▸ **Exercise aim**: Locate every line in the entries below that contains the string "Expand" with matching case, and copy each such line.

▸ **Supplied data**:
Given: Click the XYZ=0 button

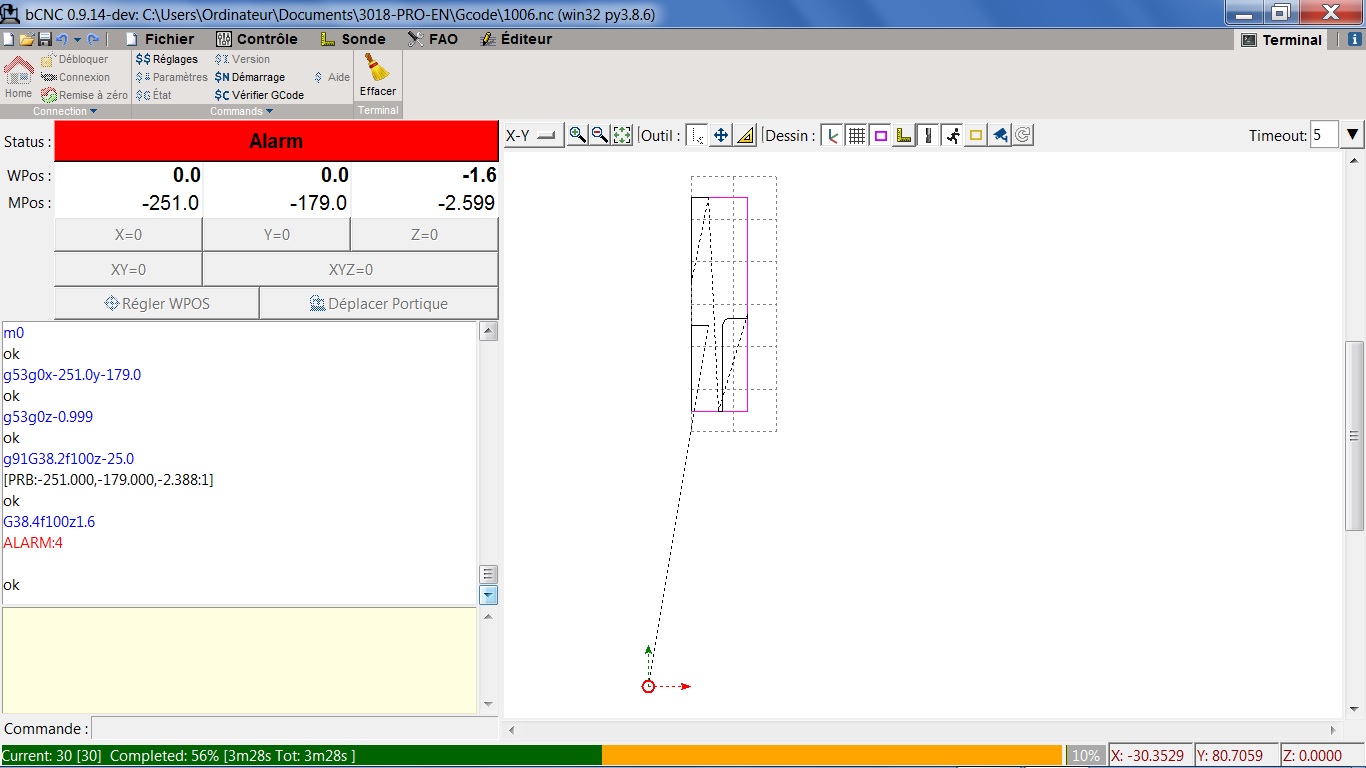Looking at the screenshot, I should tap(350, 269).
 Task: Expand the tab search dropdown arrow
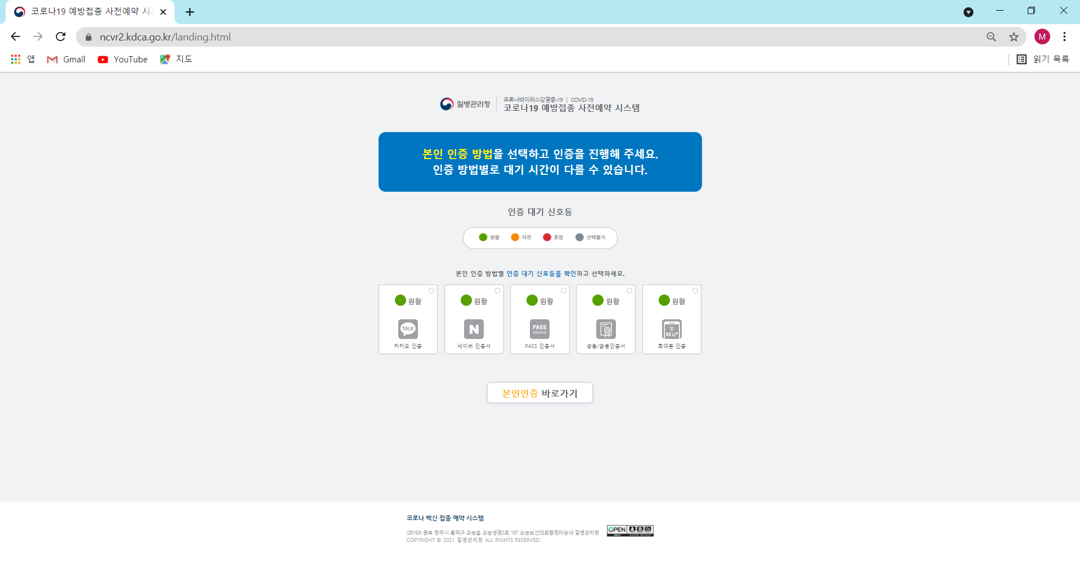968,12
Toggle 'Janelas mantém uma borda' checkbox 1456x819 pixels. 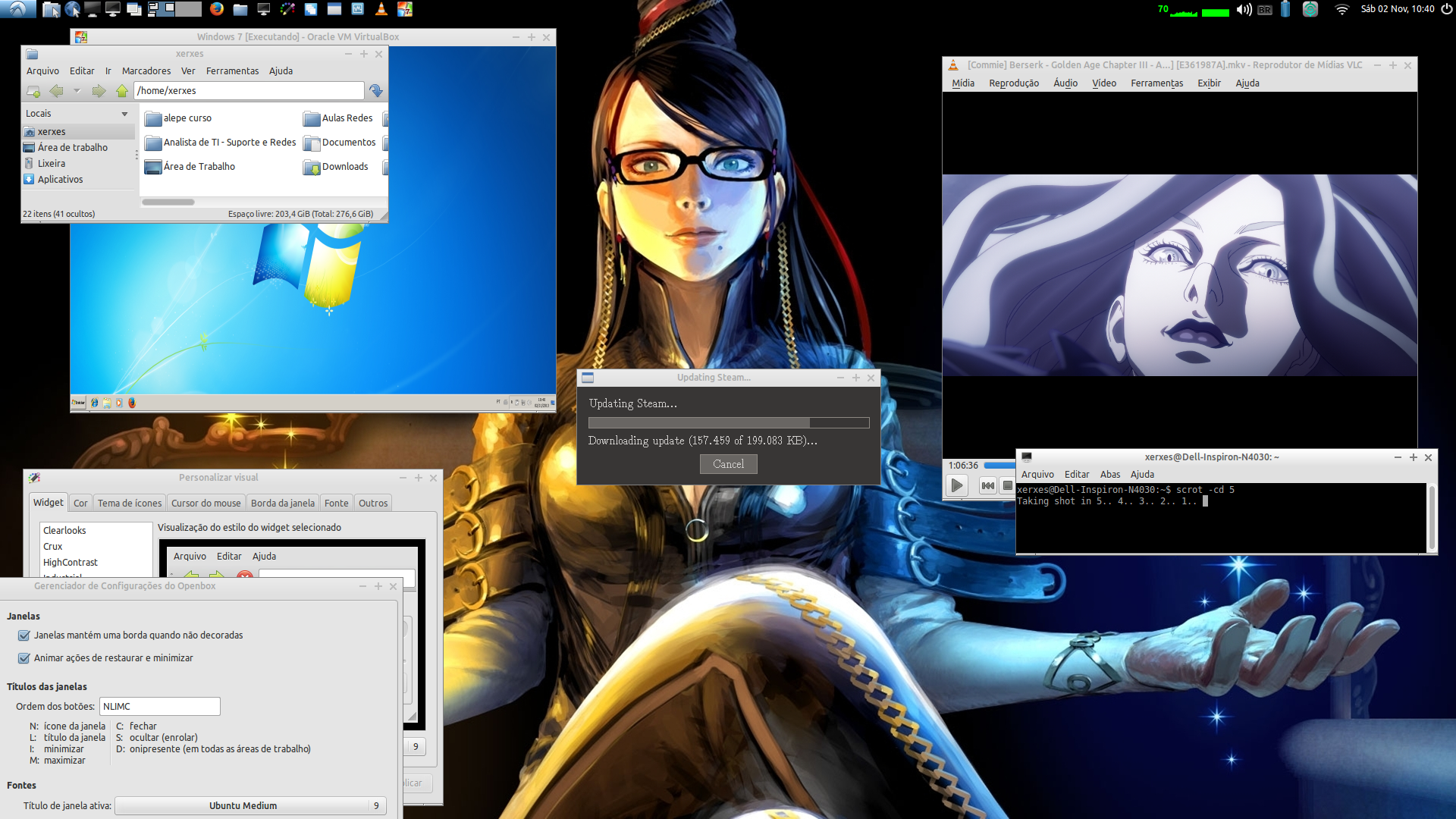click(24, 635)
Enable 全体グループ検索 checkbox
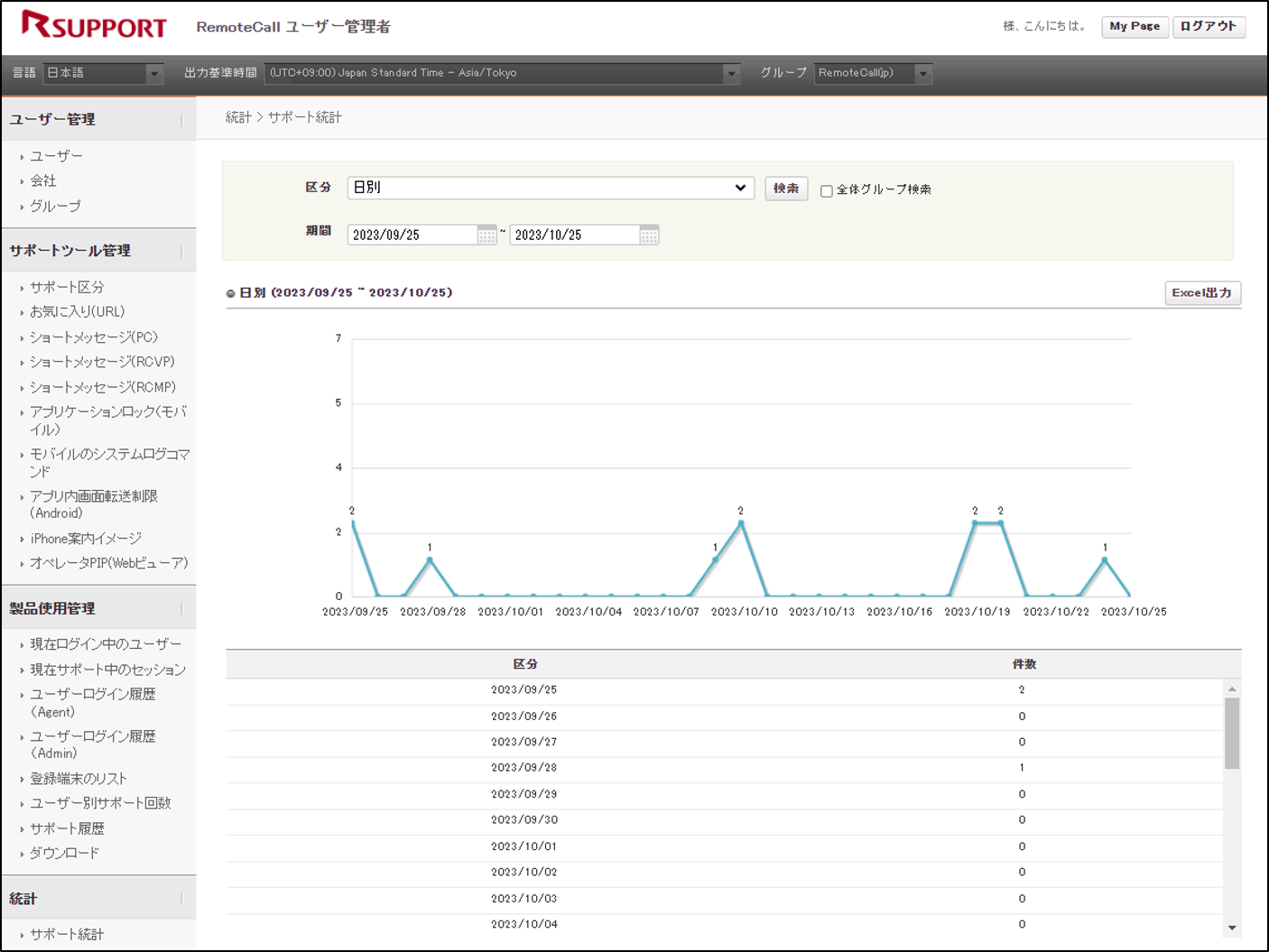 pos(826,190)
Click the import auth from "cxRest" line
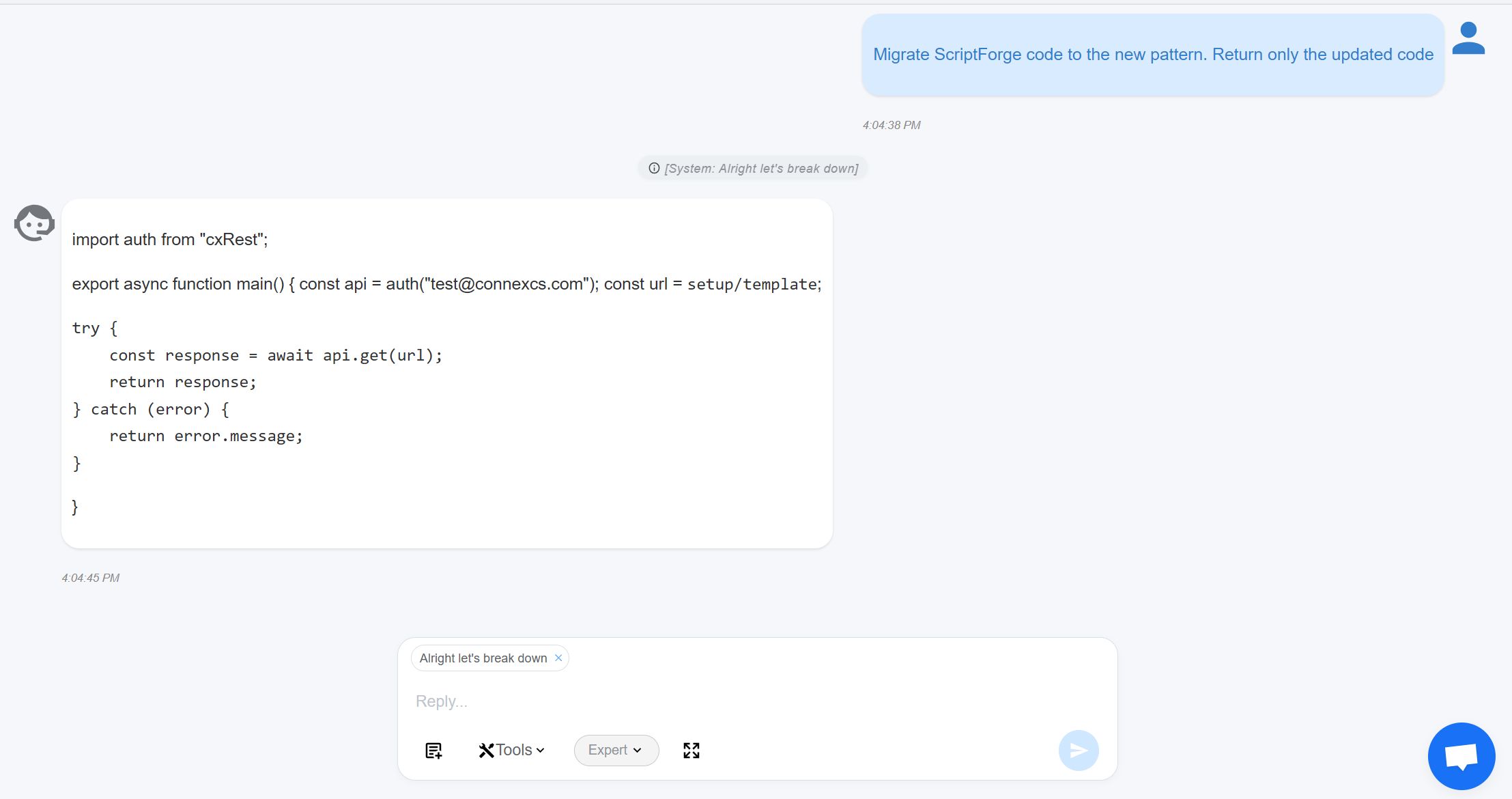Viewport: 1512px width, 799px height. point(170,240)
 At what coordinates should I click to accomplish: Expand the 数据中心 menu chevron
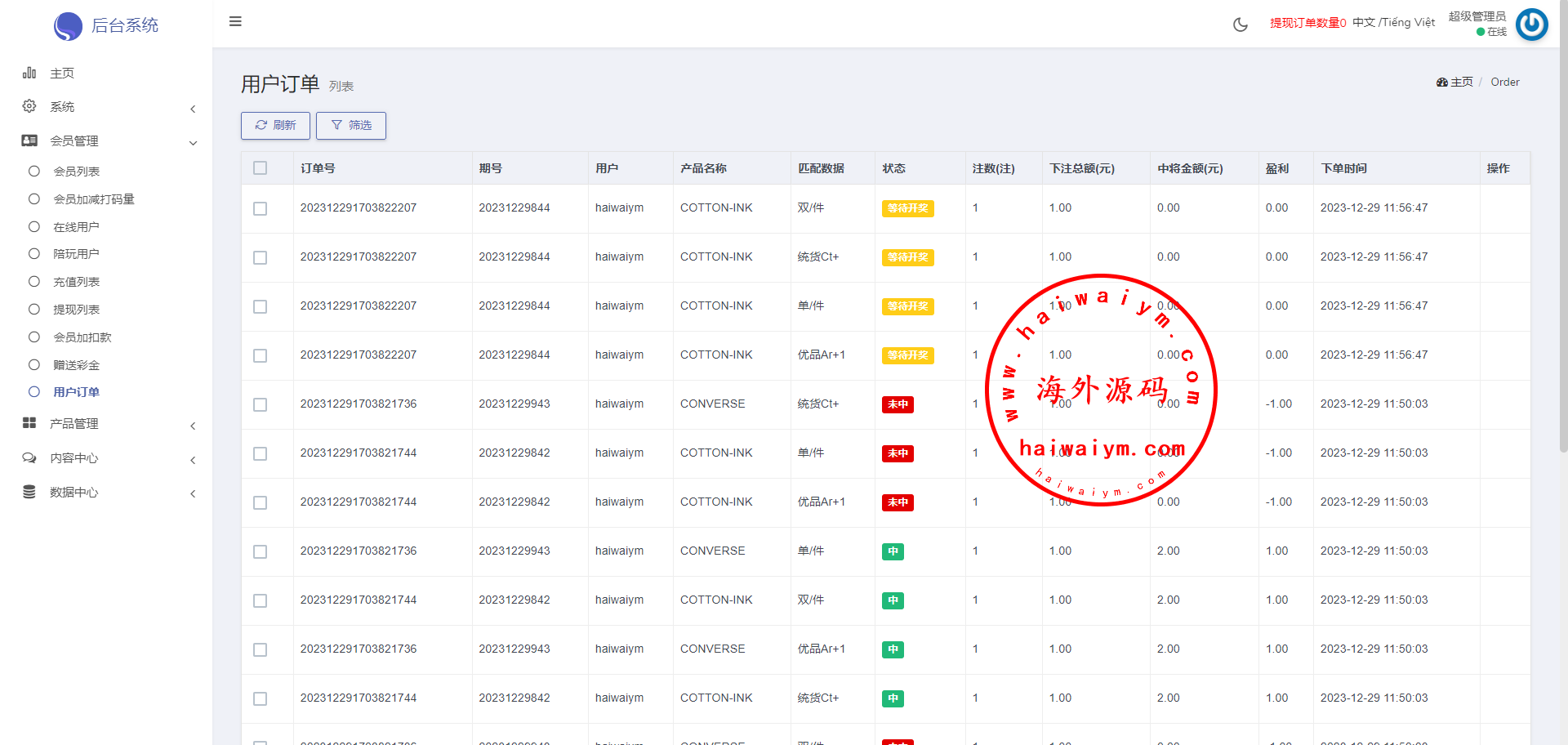(193, 493)
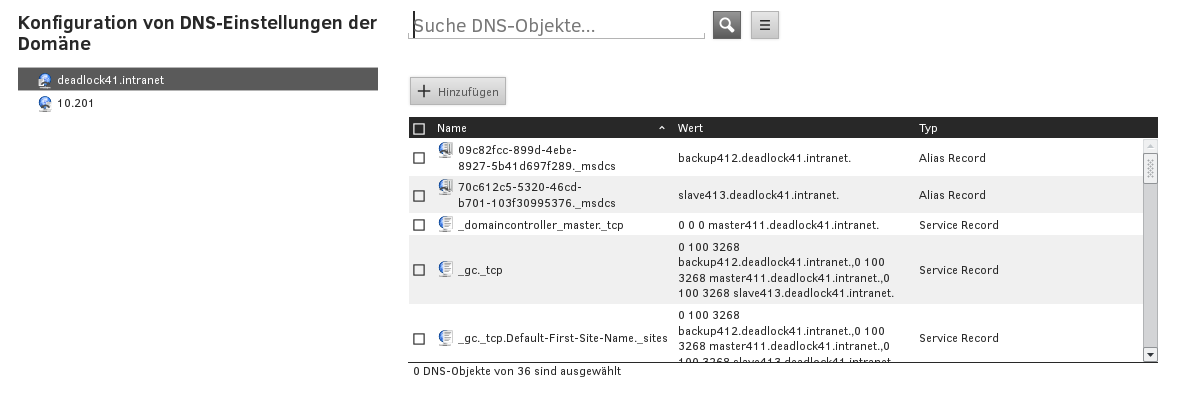Click the _gc._tcp service record icon

click(x=446, y=269)
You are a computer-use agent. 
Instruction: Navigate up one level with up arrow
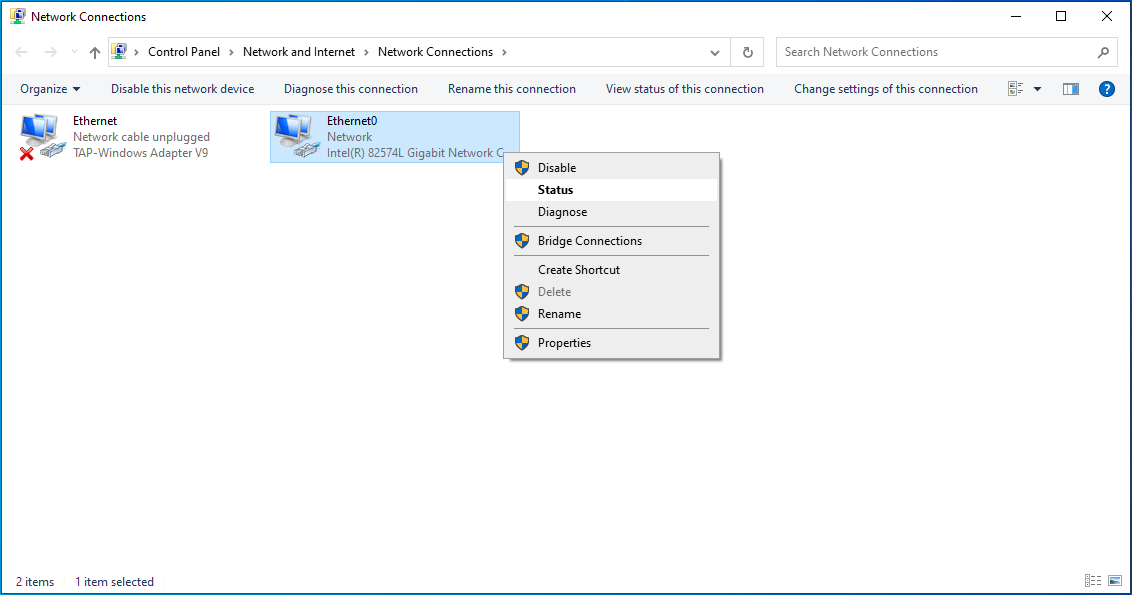[95, 52]
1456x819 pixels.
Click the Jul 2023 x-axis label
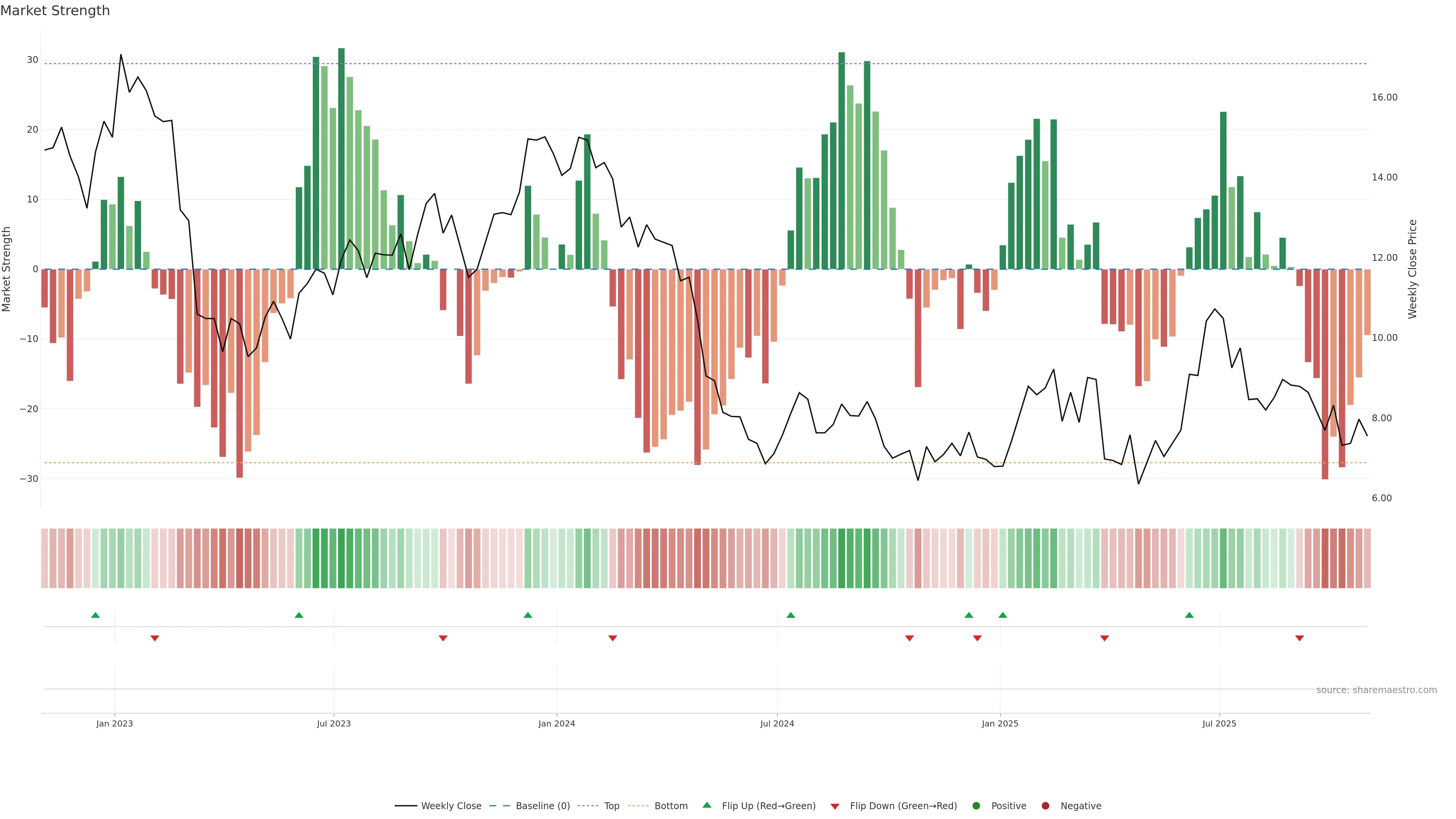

▸ **Output of the exercise**:
 Task: Expand the tab search dropdown arrow
 At what coordinates should I click to accomplish: Expand the 数据中心 menu chevron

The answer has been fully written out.